With the codex, the corpus of human memory became more accessible than ever before. In Europe, at least, the parchment codex supplanted the papyrus scroll in the course of just a few generations. In the ruins of Pompeii and Herculaneum, from A.D. 79, archaeologists have found only the carbonized remains of scrolls. By the end of that century, the poet Martial was writing raves about the portability and compactness of the codex (important for someone who composed thousands of couplets of epigrammatic verse). And within a few years after that, the scroll bins in all of those Roman libraries were being replaced by bookshelves.
THE BOOK OF EVERYTHING
Technological change brings cultural change—and ultimately creates philosophical change. Within less than a century the existence of these new codices had transformed the way that Romans looked at the organization of knowledge and memory. This evolution in thought was best captured in the sixth century by “the last scholar of the ancient world,” Saint Isidore, the archbishop of Seville. In describing the nature of the codex, he offers a glimpse not only of how the histories of books and scrolls overlap, but also how bound, indexed volumes had opened the imaginations of their users:
A codex is composed of many books; a book is of one scroll. It is called codex by way of metaphor from the trunks (codex) of trees or vines, as if it were a wooden stock, because it contains in itself a multitude of books, as it were of branches.14
These words come from Isidore’s Etymologiae—a Christian “epitome,” or compendium of summaries of other works, and was itself one of the greatest early examples of this new metaphor of a tree of knowledge.
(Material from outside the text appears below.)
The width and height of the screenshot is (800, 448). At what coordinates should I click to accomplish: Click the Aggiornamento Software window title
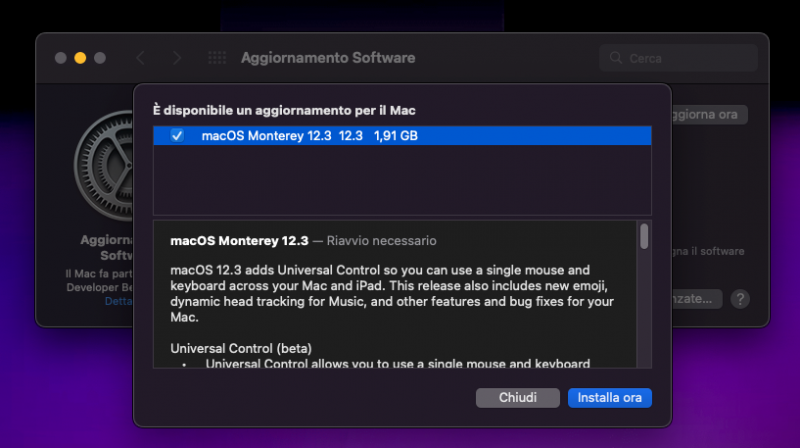point(328,58)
By the time the archbishop sat down to write it, Rome had fallen and Europe was sliding into the Dark Ages. The Visigoths, having conquered most of the continent, had captured the monarchy of Spain, and Isidore had successfully struggled to convert them to Christianity. But even as he did so, his work was being undermined within the church by various emerging heresies that he fought to stamp out.
In the face of all of this, in one of the most heroic intellectual efforts in human history, Isidore set out in the Etymologiae (also known as Orgines) to preserve the entire memory of Western civilization. He filled twenty volumes of parchment with nearly 250 chapters of records. But it was a doomed effort, as he probably knew, making his attempt even more admirable. Europe was collapsing into chaos and nothing could stop it. As if an augury of what was to come, Isidore dedicated the work to Visigoth king Sisebut. And, with Isidore’s death in 636, Spain, the last redoubt of European civilization, fell into darkness as well.
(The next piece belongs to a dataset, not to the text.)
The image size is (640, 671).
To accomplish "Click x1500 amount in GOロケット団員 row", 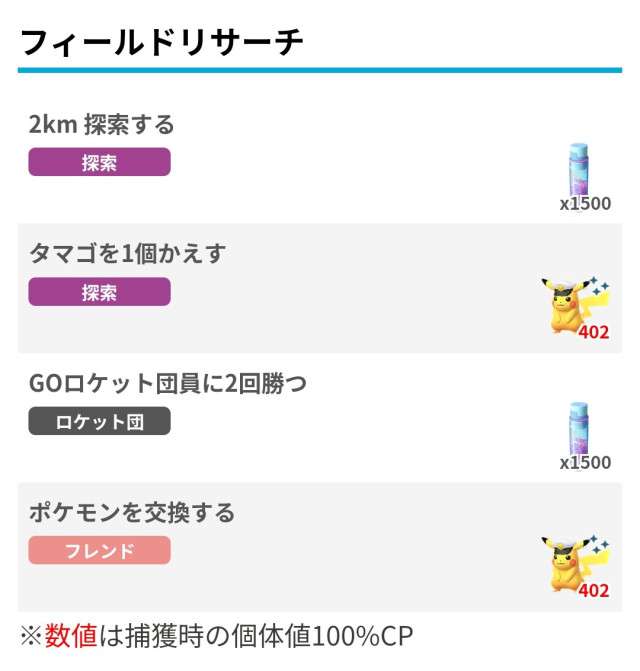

But Isidore’s extraordinary effort had not been in vain. The Etymologiae—preserved by the emergent Muslim empire that would capture Seville as well as by the durability of the parchment book itself—would survive the centuries until Europe was at last ready for its return. And when it was, its pages, both a welcome recipe for cultural revival and a sad reminder of all that had been lost, would serve as a cornerstone for the Middle Ages.
By then, its pages of animal hide would find themselves competing with a new memory medium, this time from China. Paper.